There are (to say the least) quite a number of consequences to this. But the only one we are addressing in this note is the treatment of a cross-border supply of ‘professional services’.
By ‘cross-border’ we mean services made by a UK supplier to a non-UK customer. And we use ‘professional services’ to mean the services of a professional, technical or intangible nature that are listed in VAT Notice 741A here (section 12). This includes in particular the services of consultants, engineers, lawyers and accountants – but also includes a number of other kinds of service.
Until 31 December, the rules have been different according to whether your customer is or is not a business customer and whether your customer ‘belongs’ in another EU member state. Broadly, a business customer ‘belongs’ wherever the business establishment consuming the supply is located; a non-business customer ‘belongs’ in the country in which he or she usually lives. (Tax nomads present an interesting rabbit-hole down which we are not venturing on this occasion).
From 1 January things become simpler. A single rule applies in every case: if your customer ‘belongs’ outside the UK, the supply is treated as having been made outside the UK and you therefore don’t charge VAT. But nothing changes as regards recovery of ‘input’ VAT related to the supply: if the supply would have been chargeable to VAT but for the place of belonging of the customer, you can still recover ‘input’ VAT despite the fact that you aren’t charging ‘output’ VAT.
You no longer need to obtain evidence that the customer is in business (because it no longer matters): you do, however, need to retain reasonable evidence to show where the person to whom or to which you have supplied the services ‘belongs’ outside the UK.
There are a couple of quirks.
The first is that if you are making ‘continuous supplies’, the VAT point is not (as in other cases) the time at which the supply is actually made; it is instead the earlier of the time at which you issue a VAT invoice and the time you receive payment. So if you are paid after 31 December 2020 for a ‘continuous supply’ for which you have not issued a VAT invoice before 1 January 2021, no VAT is due.

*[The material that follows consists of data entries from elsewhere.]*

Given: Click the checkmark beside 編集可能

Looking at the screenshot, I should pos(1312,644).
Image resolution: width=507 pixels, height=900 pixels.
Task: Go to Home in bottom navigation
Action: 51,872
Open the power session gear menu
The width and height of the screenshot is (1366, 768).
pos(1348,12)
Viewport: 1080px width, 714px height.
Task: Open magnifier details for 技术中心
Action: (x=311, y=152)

Second, if your retail customer ‘belongs’ in the EU, there is a theoretical obligation to register for the local equivalent of VAT in the customer’s country. In practice, such an obligation is difficult or impossible to enforce, especially where the supplies of services are small and infrequent. For certain ‘digital services’ the EU’s solution has been to introduce a ‘Mini One Stop Shop’ (‘MOSS’); we understand that the EU may be contemplating the possibility of extending MOSS to cover professional and other services. Meanwhile, neither UK nor EU VAT will in practice be chargeable.